This book is strictly a work of fictitious fantasy.
The Kinks/Fetishes Within:
Erotic humiliation, degradation, fearplay, painplay, knifeplay, consensual non-consent, orgasm denial, boot worship, spanking, crying, blowjobs, clowns, group sexual activities, spit, bondage, public play, bloodplay, raw sex/sex without a condom.

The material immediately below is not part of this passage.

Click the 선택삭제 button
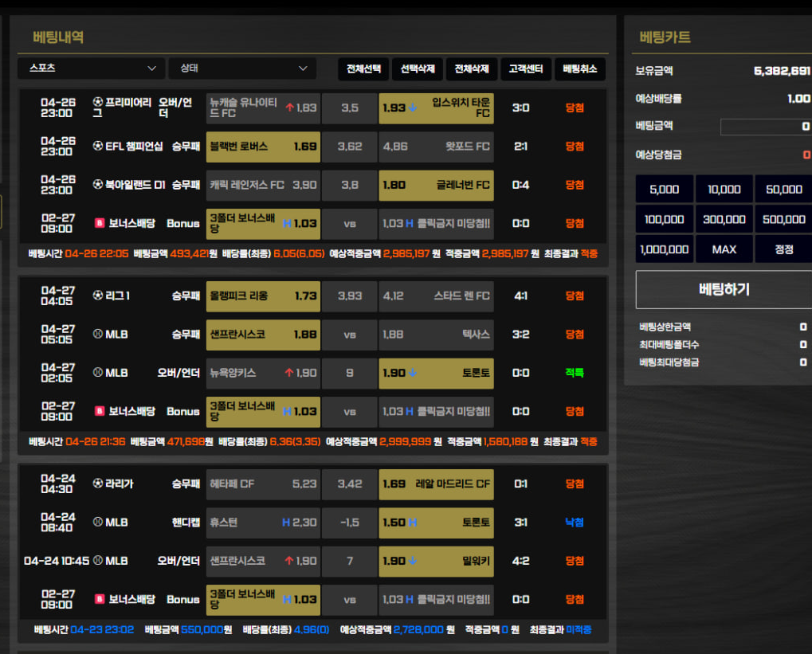The width and height of the screenshot is (812, 654). coord(418,69)
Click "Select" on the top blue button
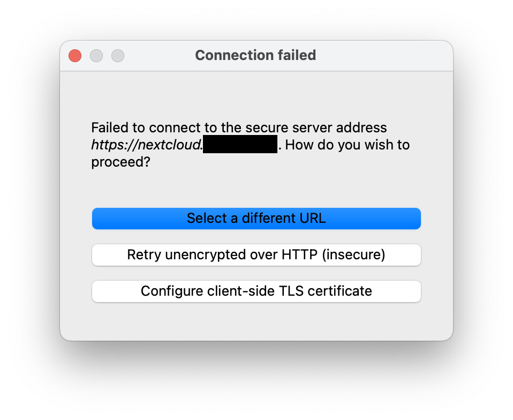Viewport: 513px width, 420px height. click(x=206, y=219)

Reader discretion is advised.
PART I: THE GAME
A lot of things change after high school. Straight-A students become deadbeats, shy nerds are suddenly married with kids, guys who swore they were going to join the NFL end up joining the Marines instead. People make all kinds of weird decisions once they hit adulthood - like Daniel Peters, for example, decided to start inviting freaks to his parties.
It was late October, Halloween weekend to be exact. The night was cold, an icy breeze whipping up flurries of golden leaves down the quiet suburban streets. Daniel’s neighborhood was gated, requiring check-in at the gatehouse before we could drive our car through. A list of guests had been left with the guard, and he checked it meticulously as I showed him my ID.

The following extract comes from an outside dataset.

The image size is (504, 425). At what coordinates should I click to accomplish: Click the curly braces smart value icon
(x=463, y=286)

“Jessica Martin, hm?” he said, tapping his pen repeatedly on his clipboard. I gave him a tense, impatient smile, and glanced back at the line of cars that had begun to form behind us. Daniel was known for his massive parties; dozens if not hundreds of guests would fill his parents’ massive house, pool, and sizeable backyard. That was one thing that hadn’t changed after high school: none of us had given up partying.

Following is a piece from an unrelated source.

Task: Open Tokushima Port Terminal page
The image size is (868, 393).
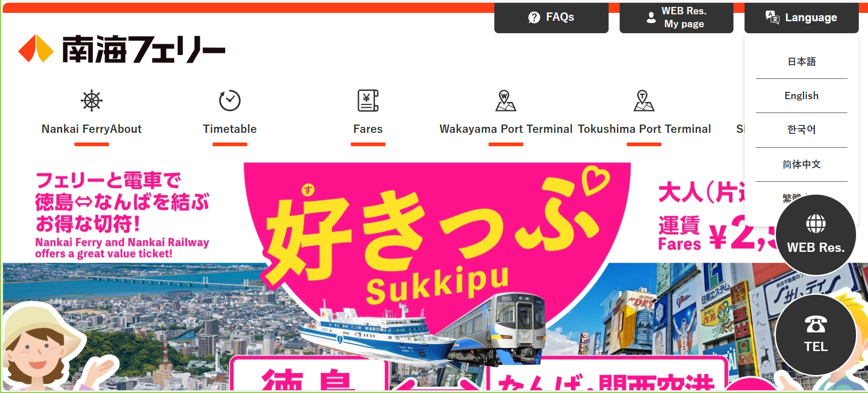Action: pos(644,129)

“And you are…?” the guard glanced past me to the passenger in my BMW, my best friend since Freshman year.
“Ashley Garcia,” she said, staring down at her phone as she typed. “Do you, like... need my ID or something?”
“No, no, you’re alright. You ladies headed to a Halloween party?” I could feel the guard’s eyes lingering on my body - at least what he could see of it through the window. Both Ashley and I had dressed up as angels - slutty, sexy angels. My sheer white bra would’ve shown off my nipple piercings if it wasn’t for the pasties I’d slapped on underneath, and if I happened to bend over in my short satin skirt people would be getting a view of my thong. Our angel wings were small, made of white feathers, clipped to the back of our bras.
I was getting really tired of this old perv trying to make small talk. I had no doubt he’d already seen our names on the list and was just trying to get us to have a conversation with him. I impatiently glanced back as yet another car pulled into line. The truck right behind us was shaking and rumbling, the engine giving off an incessant drone that was absolute hell for my ears. Something about the ugly old beast looked familiar...
Then, glaring into the rearview mirror, I caught a glimpse of the guy driving, and immediately remembered where I had seen the truck before.
“Fucking Manson Reed is behind us!” I blurted, as soon as the guard finally buzzed us through. Ashley immediately looked up from her phone, turned, and strained in her seat to look into the truck as we left it behind at the gate.
“You have got to be kidding,” she said. “Are you sure? I can’t see anything with those headlights.”
“I saw him. That’s the shitty truck he’s been driving for years.”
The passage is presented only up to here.